START Text passage

God morgen. While working on deps-deploy yesterday, I had to do some RTFSing in pomegranate https://github.com/clj-commons/pomegranate/blob/master/src/main/clojure/cemerick/pomegranate/aether.clj and I'm struck by how different this code is from the code that I write on a day to day basis. From a call-site perspective, kw-args look realy nice:

(aether/deploy :artifact-map artifact-map
                 :repository repository
                 :coordinates coordinates)
But reading the code that gets called, not my cup of tea.

ordnungswidrig12:10:35

I like kw-args when you need to do what they call “props drilling” in js react: passing down the same arguments deeply into the callstack and only change part of it.

END Text passage

(Tasks to carry out):
[a] From the keyword-arguments discussion above, extract the passage that begins at the words "(aether/deploy :artifact-map artifact-map" and ends after the words "part of it.".
[b] List every keyword argument passed in the aether/deploy call shown in the keyword-arguments discussion above.
[c] Answer these questions using the keyword-arguments discussion above:
(i) What was the first writer working on yesterday?
(ii) In which library did the first writer read the code?
(iii) In the second message, what term from JS React is cited as a case where keyword arguments are useful?

START Supplied material

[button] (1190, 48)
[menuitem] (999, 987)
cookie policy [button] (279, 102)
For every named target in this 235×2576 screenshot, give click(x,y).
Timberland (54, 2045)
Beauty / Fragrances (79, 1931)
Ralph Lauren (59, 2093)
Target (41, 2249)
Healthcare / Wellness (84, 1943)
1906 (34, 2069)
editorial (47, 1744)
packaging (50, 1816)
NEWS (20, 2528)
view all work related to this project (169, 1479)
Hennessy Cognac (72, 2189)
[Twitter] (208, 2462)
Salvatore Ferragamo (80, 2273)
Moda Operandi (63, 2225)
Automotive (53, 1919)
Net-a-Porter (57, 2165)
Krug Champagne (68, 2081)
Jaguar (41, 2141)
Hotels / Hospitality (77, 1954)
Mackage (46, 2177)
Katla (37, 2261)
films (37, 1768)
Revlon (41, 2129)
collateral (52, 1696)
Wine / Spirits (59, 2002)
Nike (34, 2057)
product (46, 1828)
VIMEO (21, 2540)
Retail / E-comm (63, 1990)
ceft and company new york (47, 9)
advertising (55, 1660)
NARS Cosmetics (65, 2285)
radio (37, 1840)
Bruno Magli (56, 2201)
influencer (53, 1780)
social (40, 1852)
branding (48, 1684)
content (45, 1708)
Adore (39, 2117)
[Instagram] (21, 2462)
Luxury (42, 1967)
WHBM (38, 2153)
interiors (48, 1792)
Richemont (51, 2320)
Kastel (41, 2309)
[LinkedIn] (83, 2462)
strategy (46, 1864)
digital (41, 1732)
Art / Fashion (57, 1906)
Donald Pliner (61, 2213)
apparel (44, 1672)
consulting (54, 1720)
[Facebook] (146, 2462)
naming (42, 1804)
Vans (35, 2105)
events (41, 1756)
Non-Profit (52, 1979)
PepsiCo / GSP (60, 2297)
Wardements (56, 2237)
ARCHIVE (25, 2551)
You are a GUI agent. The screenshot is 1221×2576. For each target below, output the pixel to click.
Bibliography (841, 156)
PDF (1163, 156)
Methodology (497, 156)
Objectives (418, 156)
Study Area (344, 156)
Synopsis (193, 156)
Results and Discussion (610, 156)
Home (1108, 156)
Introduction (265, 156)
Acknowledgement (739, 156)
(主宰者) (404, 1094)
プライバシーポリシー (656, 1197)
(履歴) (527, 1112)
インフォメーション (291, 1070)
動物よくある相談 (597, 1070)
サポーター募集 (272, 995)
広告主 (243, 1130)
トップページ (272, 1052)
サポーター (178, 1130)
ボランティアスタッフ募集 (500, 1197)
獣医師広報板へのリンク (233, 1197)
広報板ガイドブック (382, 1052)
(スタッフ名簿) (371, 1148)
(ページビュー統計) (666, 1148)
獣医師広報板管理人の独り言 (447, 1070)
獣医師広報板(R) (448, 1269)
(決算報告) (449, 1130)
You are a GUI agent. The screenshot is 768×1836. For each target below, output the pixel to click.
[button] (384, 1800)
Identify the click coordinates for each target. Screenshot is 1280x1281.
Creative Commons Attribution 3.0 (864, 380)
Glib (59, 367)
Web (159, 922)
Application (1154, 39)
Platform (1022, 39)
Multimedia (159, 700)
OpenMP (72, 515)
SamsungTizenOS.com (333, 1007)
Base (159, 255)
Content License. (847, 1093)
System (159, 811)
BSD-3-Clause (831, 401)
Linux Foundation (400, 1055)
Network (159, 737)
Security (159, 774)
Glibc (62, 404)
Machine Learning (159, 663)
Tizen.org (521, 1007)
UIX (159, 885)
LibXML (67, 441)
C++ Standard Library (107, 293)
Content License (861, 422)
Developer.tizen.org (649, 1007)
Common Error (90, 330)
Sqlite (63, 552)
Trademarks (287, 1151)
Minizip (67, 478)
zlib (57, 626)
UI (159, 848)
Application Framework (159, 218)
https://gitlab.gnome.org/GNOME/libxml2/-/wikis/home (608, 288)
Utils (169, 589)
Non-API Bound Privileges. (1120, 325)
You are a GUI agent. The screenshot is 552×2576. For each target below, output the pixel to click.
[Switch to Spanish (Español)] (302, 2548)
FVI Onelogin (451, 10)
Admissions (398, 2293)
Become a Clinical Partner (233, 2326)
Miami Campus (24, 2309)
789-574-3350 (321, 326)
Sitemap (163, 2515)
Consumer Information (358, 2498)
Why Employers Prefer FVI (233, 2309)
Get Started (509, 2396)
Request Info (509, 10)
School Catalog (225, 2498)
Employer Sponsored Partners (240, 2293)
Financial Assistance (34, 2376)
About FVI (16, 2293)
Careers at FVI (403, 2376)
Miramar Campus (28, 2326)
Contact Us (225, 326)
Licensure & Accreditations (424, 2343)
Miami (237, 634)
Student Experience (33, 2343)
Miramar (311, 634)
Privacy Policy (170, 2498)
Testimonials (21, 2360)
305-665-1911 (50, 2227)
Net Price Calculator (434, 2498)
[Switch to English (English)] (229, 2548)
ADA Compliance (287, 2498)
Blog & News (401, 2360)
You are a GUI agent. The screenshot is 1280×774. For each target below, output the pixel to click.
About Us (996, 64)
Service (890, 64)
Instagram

END Supplied material

(Answers per task):
[a]
(aether/deploy :artifact-map artifact-map
                 :repository repository
                 :coordinates coordinates)
But reading the code that gets called, not my cup of tea.

ordnungswidrig12:10:35

I like kw-args when you need to do what they call “props drilling” in js react: passing down the same arguments deeply into the callstack and only change part of it.

[b]
:artifact-map
:repository
:coordinates

[c]
(i) deps-deploy
(ii) pomegranate
(iii) "props drilling"